Description of the task
Below are some records. Return exactly the lines from the one with "关于我们 (225, 133)" to the one with "平板硫化机设备功能 (121, 1381)", and nothing else.

Data to process
○ ○ ○ ○ ○
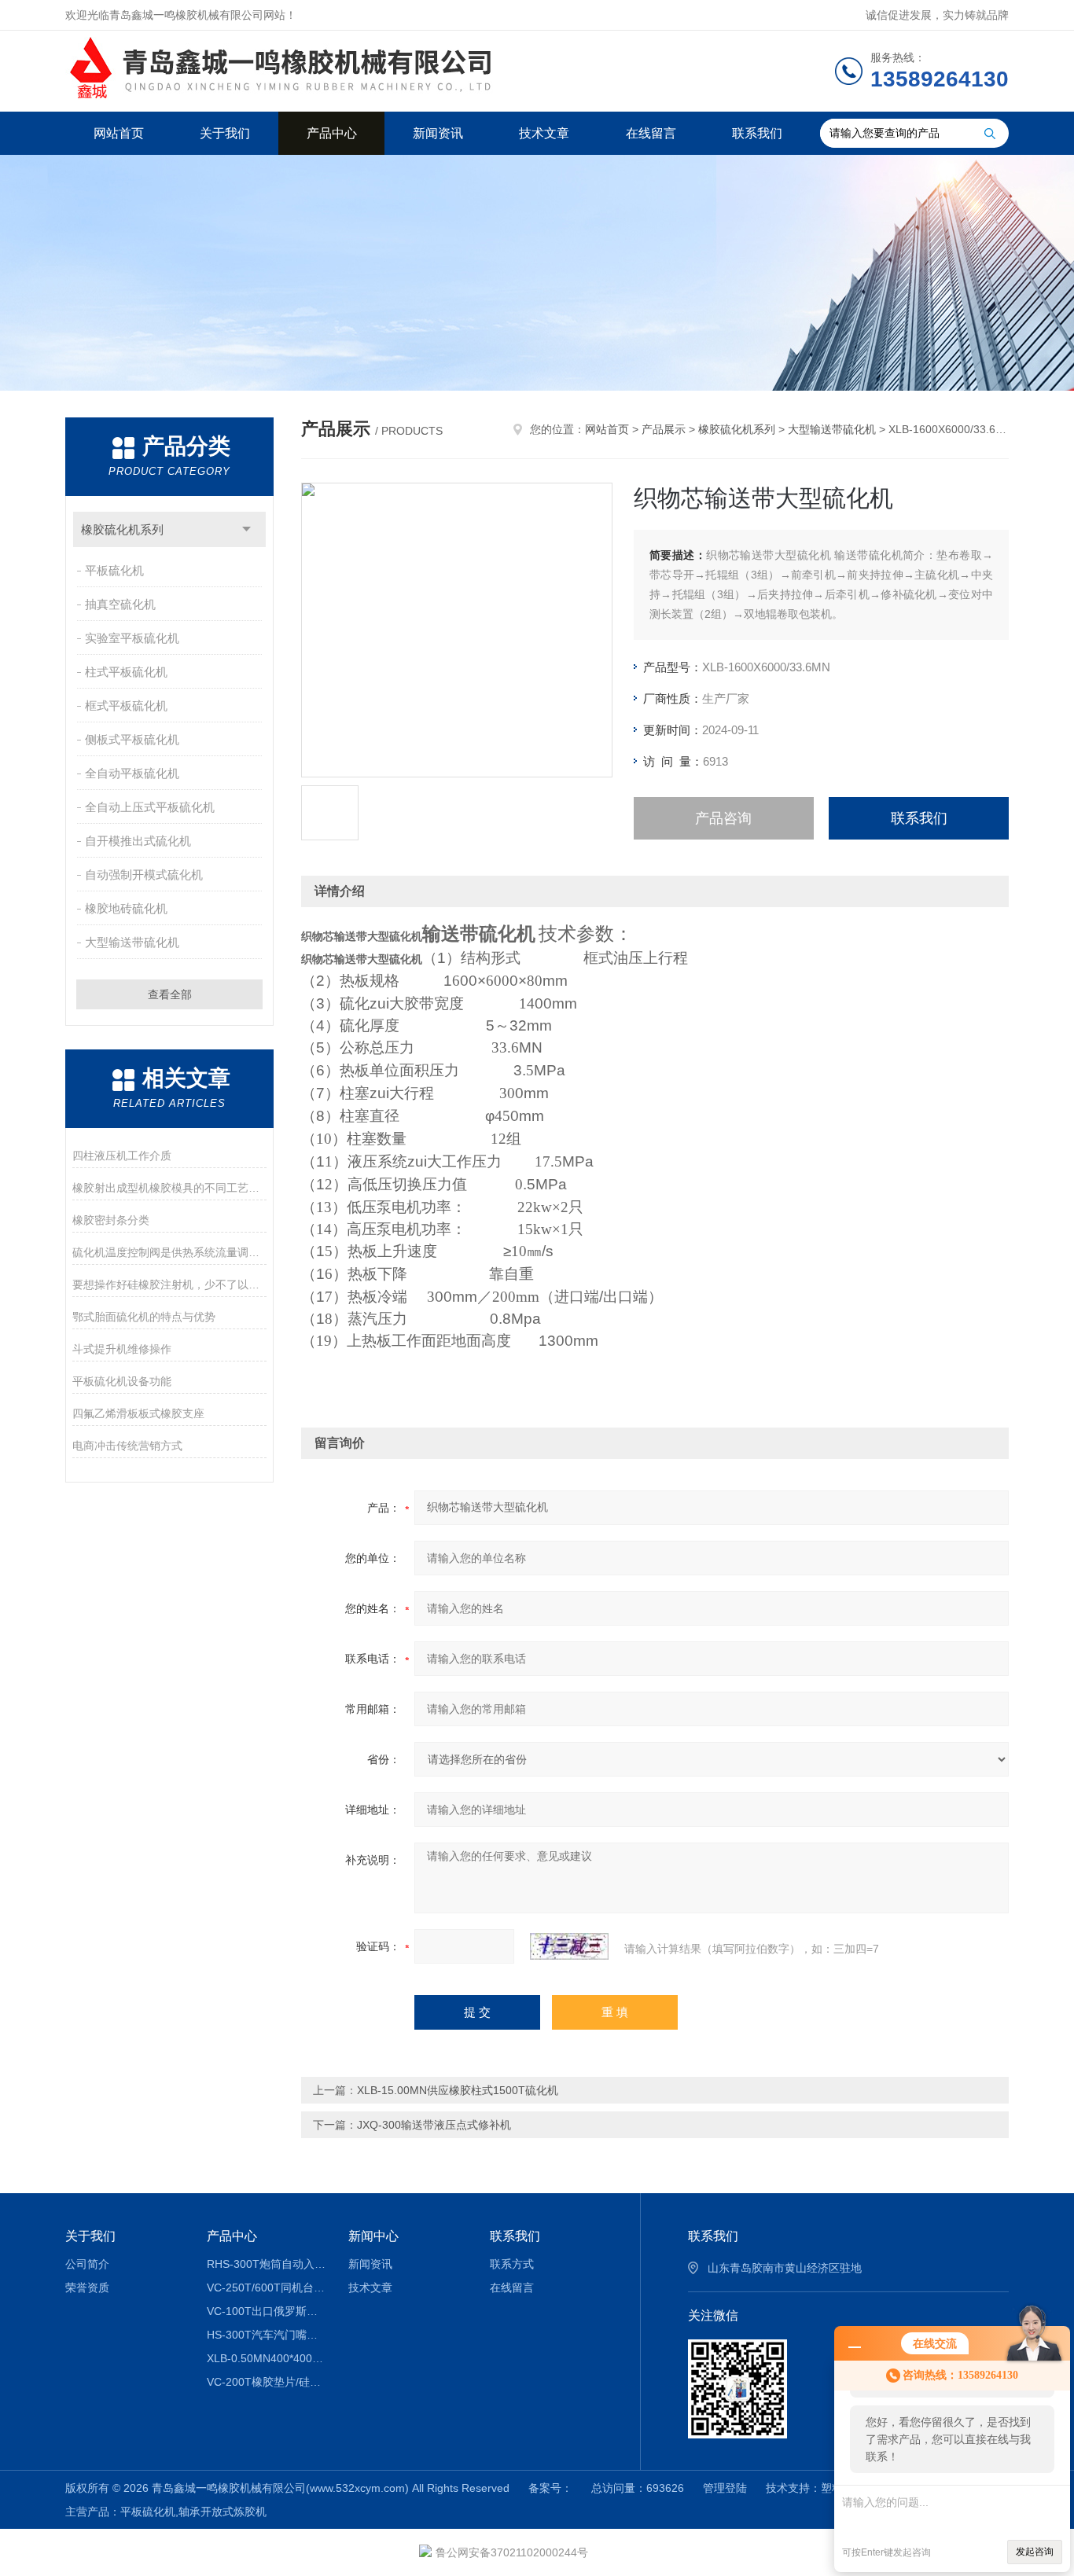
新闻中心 (373, 2236)
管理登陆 (725, 2488)
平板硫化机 (114, 570)
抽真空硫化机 (120, 604)
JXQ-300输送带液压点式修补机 (434, 2124)
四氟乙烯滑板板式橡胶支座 (138, 1413)
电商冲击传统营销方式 (127, 1445)
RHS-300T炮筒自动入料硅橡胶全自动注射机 (266, 2264)
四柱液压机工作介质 (121, 1155)
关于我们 (225, 133)
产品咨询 (723, 818)
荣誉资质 (87, 2287)
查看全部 (170, 994)
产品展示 (664, 429)
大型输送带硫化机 (132, 942)
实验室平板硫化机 (132, 638)
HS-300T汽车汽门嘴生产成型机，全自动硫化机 (266, 2334)
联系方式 (512, 2264)
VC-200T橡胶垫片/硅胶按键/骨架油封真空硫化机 (266, 2382)
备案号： (550, 2488)
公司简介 (87, 2264)
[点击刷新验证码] (569, 1946)
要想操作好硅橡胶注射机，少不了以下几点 (169, 1284)
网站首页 (119, 133)
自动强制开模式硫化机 (144, 874)
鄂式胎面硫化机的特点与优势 (143, 1316)
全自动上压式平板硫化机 (150, 807)
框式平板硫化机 (126, 705)
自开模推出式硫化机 (138, 840)
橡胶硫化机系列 (122, 529)
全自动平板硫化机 (132, 773)
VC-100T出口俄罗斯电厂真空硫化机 (266, 2311)
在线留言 (651, 133)
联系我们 (757, 133)
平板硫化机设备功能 (121, 1381)
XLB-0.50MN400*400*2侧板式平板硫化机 (266, 2358)
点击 (246, 529)
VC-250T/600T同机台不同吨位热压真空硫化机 (266, 2287)
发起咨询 (1035, 2551)
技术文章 (544, 133)
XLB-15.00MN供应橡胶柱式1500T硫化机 (457, 2090)
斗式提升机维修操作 (121, 1349)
○ ○ ○ ○ ○
Output below
关于我们 (225, 133)
产品咨询 (723, 818)
荣誉资质 (87, 2287)
查看全部 (170, 994)
产品展示 (664, 429)
大型输送带硫化机 (132, 942)
实验室平板硫化机 (132, 638)
HS-300T汽车汽门嘴生产成型机，全自动硫化机 (266, 2334)
联系方式 (512, 2264)
VC-200T橡胶垫片/硅胶按键/骨架油封真空硫化机 (266, 2382)
备案号： (550, 2488)
公司简介 (87, 2264)
[点击刷新验证码] (569, 1946)
要想操作好硅橡胶注射机，少不了以下几点 (169, 1284)
网站首页 (119, 133)
自动强制开模式硫化机 (144, 874)
鄂式胎面硫化机的特点与优势 (143, 1316)
全自动上压式平板硫化机 (150, 807)
框式平板硫化机 (126, 705)
自开模推出式硫化机 (138, 840)
橡胶硫化机系列 (122, 529)
全自动平板硫化机 (132, 773)
VC-100T出口俄罗斯电厂真空硫化机 (266, 2311)
在线留言 (651, 133)
联系我们 (757, 133)
平板硫化机设备功能 (121, 1381)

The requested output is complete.